The question I have is this. Did they send you all those parts knowing full well you were NOT the original owner?
They did not ask and I did not tell. I was a previous registered user, they sent me parts before for my old Genesis Grill. Re this grill.... They had the serial number and they sent the previous owner new parts too before he sold it to me.
 
Don't be so quick to denigrate the "cookie sheet". Much of the function of getting smoke into the food is NOT quelled by it. It's more a function of oven and venting design. Yeah, it may be able to run at 600 deg but then I've NEVER grilled at 600 in my life even on grills that could.
Bottom line it's a proven design and it flat works. And is pretty much dead reliable.
My experience is not the same. The cookie sheet does nothing but collect grease and burned on food that you continue to burn and burn and burn that emits a burned stink, not a sweet smoke smell. Even when you clean it or use foil to cover, the first time you use it again, the grease and food just drips, sticks and burns emitting a burned Pizza aroma that is bad If not awful, at temps between 325 and 400. The old design is just dumb and why I sold all the multiple pellet grills I tried, and believe me, I tried.... I can buy an electric oven and do the same thing without feeding pellets, cleaning the cookie sheet and vacuuming out the fire box.

The Weber design is completely opposite of this and why I took a chance on this grill.

YMMV

Kevin
 
Yeah, I don't have any issue with it. Occasionally (just like the flavorizers on a the gas grills) you simply scrape it off. At least I don't have to deal with the ash and grease mix in the bottom (a real potential PIA IMO and something I don't want to deal with). But, IMO just kinda bad juju casting shade on another's choice
 
My experience is not the same. The cookie sheet does nothing but collect grease and burned on food that you continue to burn and burn and burn that emits a burned stink, not a sweet smoke smell. Even when you clean it or use foil to cover, the first time you use it again, the grease and food just drips, sticks and burns emitting a burned Pizza aroma that is bad If not awful, at temps between 325 and 400. The old design is just dumb and why I sold all the multiple pellet grills I tried, and believe me, I tried.... I can buy an electric oven and do the same thing without feeding pellets, cleaning the cookie sheet and vacuuming out the fire box.

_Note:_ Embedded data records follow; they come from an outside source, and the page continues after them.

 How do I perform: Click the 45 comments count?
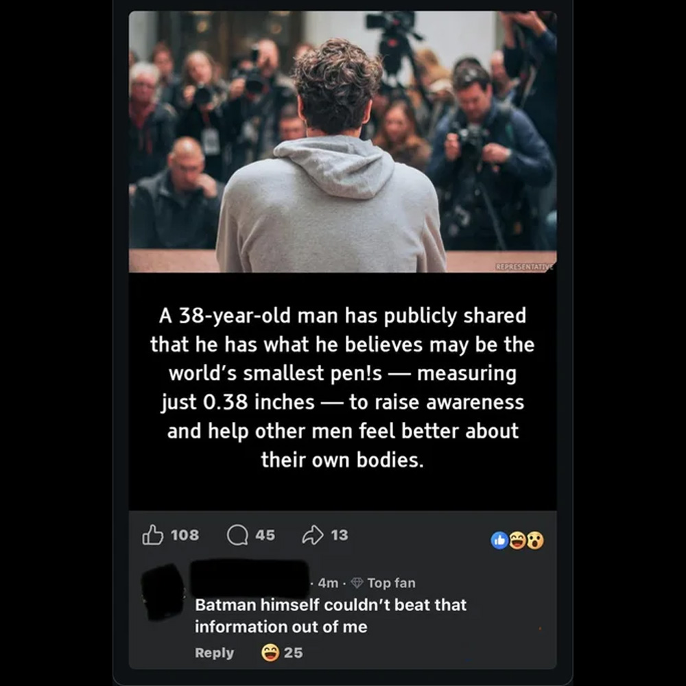[265, 534]
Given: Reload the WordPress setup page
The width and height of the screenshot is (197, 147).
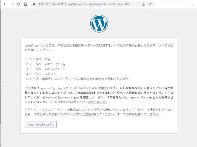Looking at the screenshot, I should [x=19, y=4].
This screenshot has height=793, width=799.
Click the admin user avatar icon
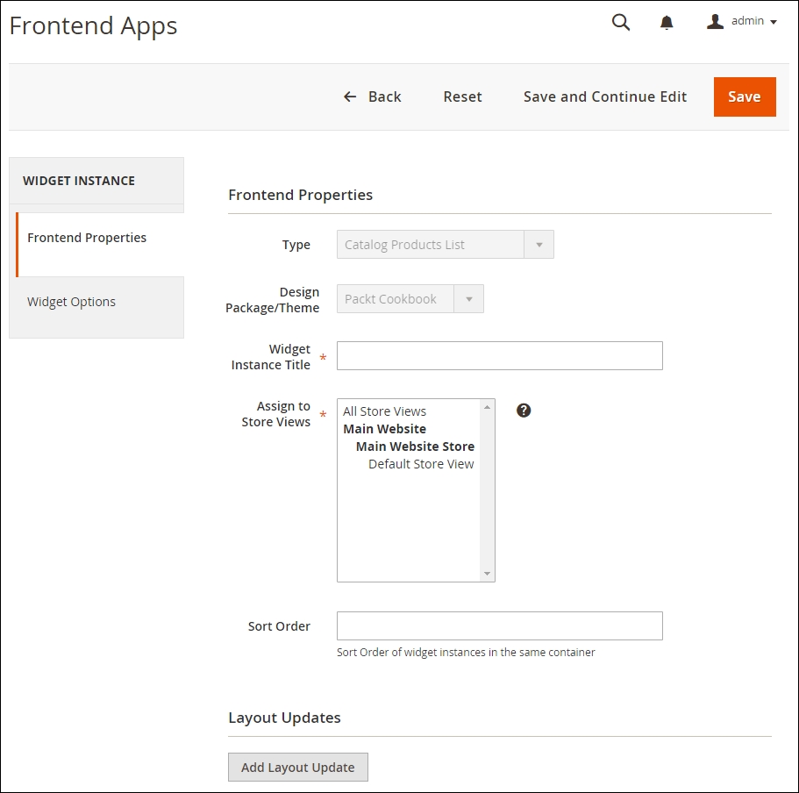[715, 21]
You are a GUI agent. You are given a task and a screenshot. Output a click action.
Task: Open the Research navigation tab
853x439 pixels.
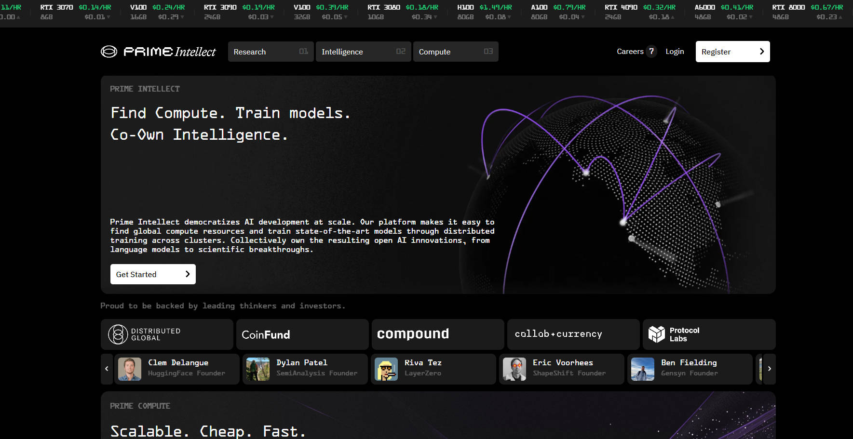271,52
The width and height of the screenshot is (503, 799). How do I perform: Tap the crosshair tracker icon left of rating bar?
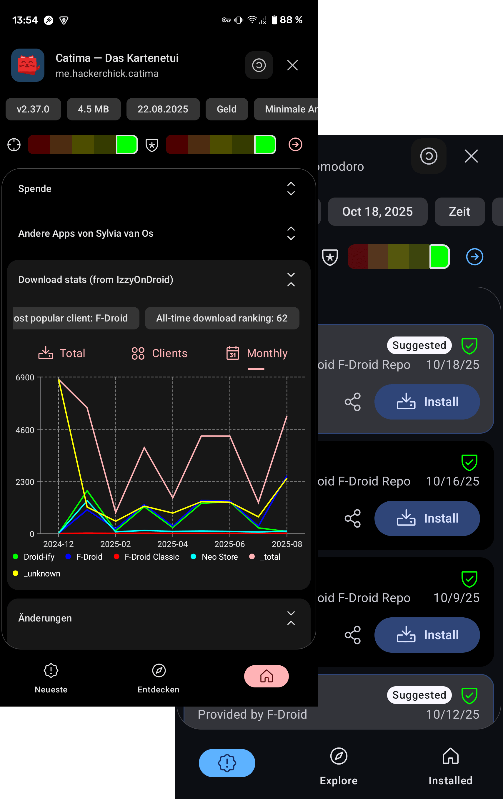tap(14, 145)
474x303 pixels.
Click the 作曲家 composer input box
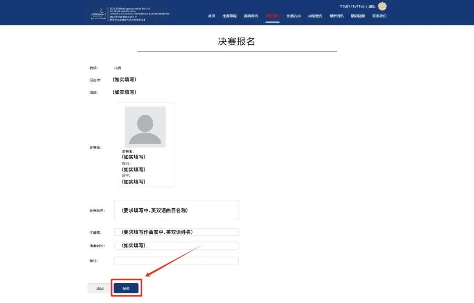(x=176, y=232)
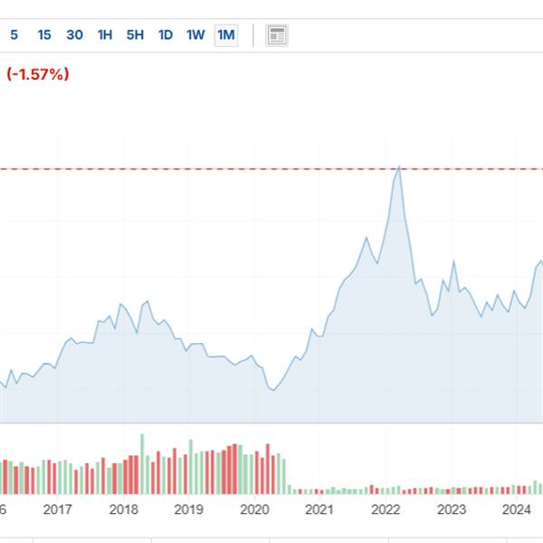Click the red -1.57% change value

click(38, 74)
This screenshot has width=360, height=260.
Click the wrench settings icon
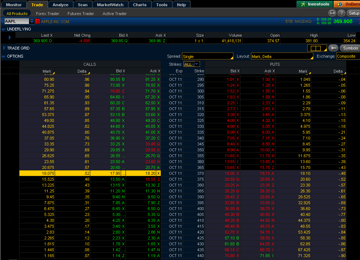click(333, 48)
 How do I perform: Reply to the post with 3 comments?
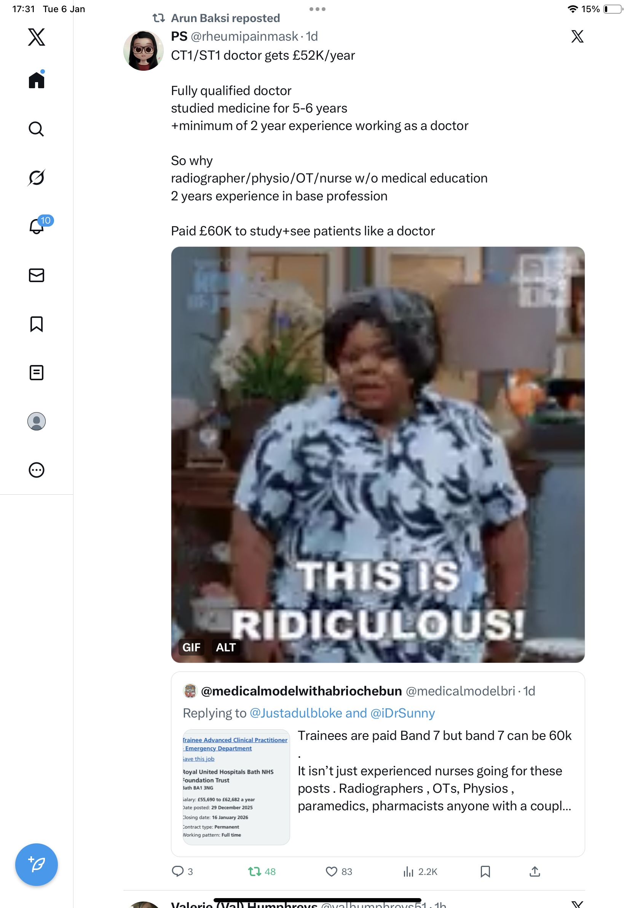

The Weber design is completely opposite of this and why I took a chance on this grill.

YMMV

Kevin
There is some truth to this. One of my friends has a ReqTec and he rarely cleans it. His drip pan is disgusting. A charred, blackened mess. Looks like a burnt marshmallow.
 
There is some truth to this. One of my friends has a ReqTec and he rarely cleans it. His drip pan is disgusting. A charred, blackened mess. Looks like a burnt marshmallow.
When I vacuum out my cookers I simply take out the so called "cookie sheet" a quick scrape with a putty knife. Nothing more rigorous that than. I don't see the issue. And sometimes I do some VERY long, and greasy cooks. And sometimes I crank them up to 450-500 deg and have no issues with bad smells or anything. Every 3rd to 5th cook (depending on what the cooks have been previously), I spend all of MAYBE 10 min. Maybe no even that long. If I have to clean the RTD might take 2 or 3 min longer total.
And if I use drip pan under the REALLY greasy stuff like pork butt, or brisket, spare ribs and so on, I almost never even need to take the putty knife to the deflector. I just set it aside, vacuum the ash and call it a day. Then my cleaning takes 5 min. I don't see the issues here.